Fine-needle aspiration cytology of the solid variant of papillary thyroid carcinoma: a study of 13 cases with clinical, histologic, and ultrasound correlations.
Academic Article
Overview
abstract
BACKGROUND: The solid variant of papillary thyroid carcinoma (SVPTC) comprises approximately 3% of thyroid cancers, and there are conflicting reports about its behavior in the literature. The cytology of SVPTC is limited to 3 single case reports, a review article, and a monograph.

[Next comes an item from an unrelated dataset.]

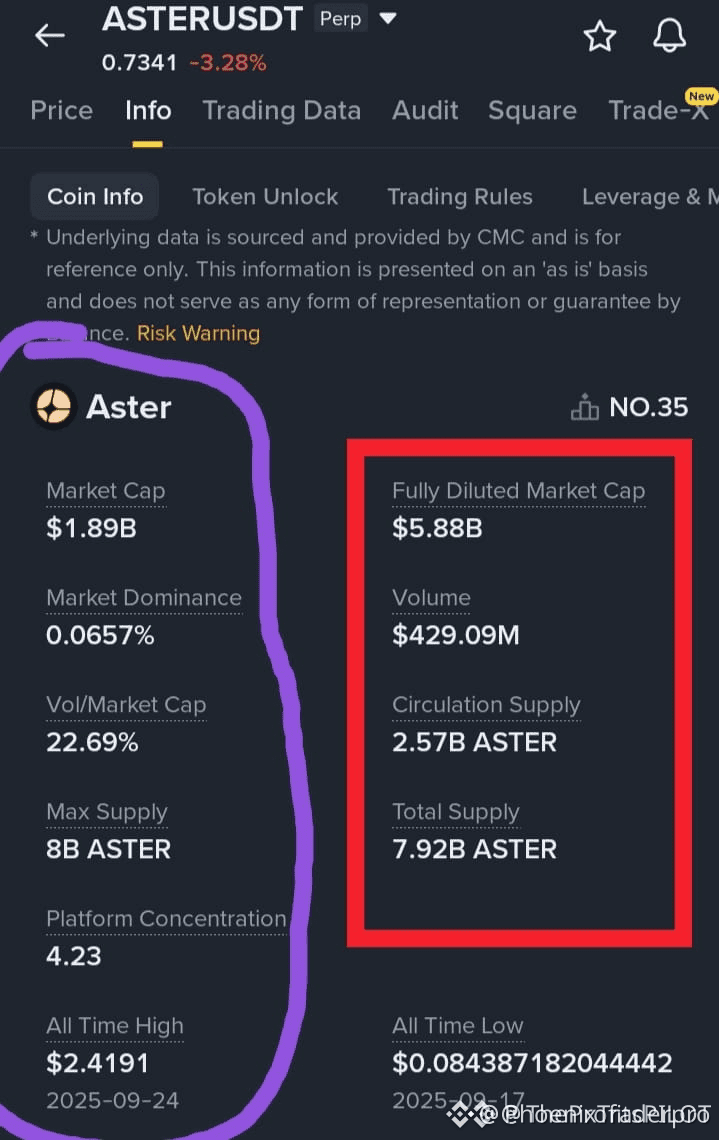
Task: Select the Audit tab
Action: [425, 111]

We present the first cytologic study of SVPTC. METHODS: Fine-needle aspiration smears obtained with ultrasound guidance from 13 patients with histologically pure SVPTC were reviewed, and the cytologic features recorded. Ultrasound images were retrieved from radiology and were correlated with low-power histology images. Intratumor vascularity on Doppler imaging was correlated with cellularity in cytology samples. RESULTS: Three cytomorphologic patterns of SVPTC were identified: cohesive, syncytial-type tissue fragments; microfollicles/trabeculae; and dyshesive single cells. All 3 SVPTCs in the first group were encapsulated without invasion. Two of 6 SVPTCs in the second group had a single lymph node metastasis; 4 were encapsulated, and 2 had pushing borders. Ultrasound images in the first and second SVPTC groups were similar, with the majority revealing a well defined, solid nodule with minimal intranodular vascularity. All 4 SVPTCs in the third group had infiltrative borders; and, with the exception of one 0.8-cm tumor, all had multiple lymph node metastases. Ultrasound in the third group revealed irregular borders. RET/PTC1 and RET/PTC3 mutations were found in 2 cases of the third group. CONCLUSIONS: SVPTCs are heterogeneous tumors. The cohesive, syncytial tissue-fragment pattern can be recognized as SVPTC in smears and is associated with encapsulation and indolent behavior. The microfollicular/trabecular pattern is indistinguishable from that of the follicular variant of papillary thyroid carcinoma and has intermediate behavior. The dyshesive single-cell pattern correlates with infiltrative tumor growth and may not be unique to SVPTC.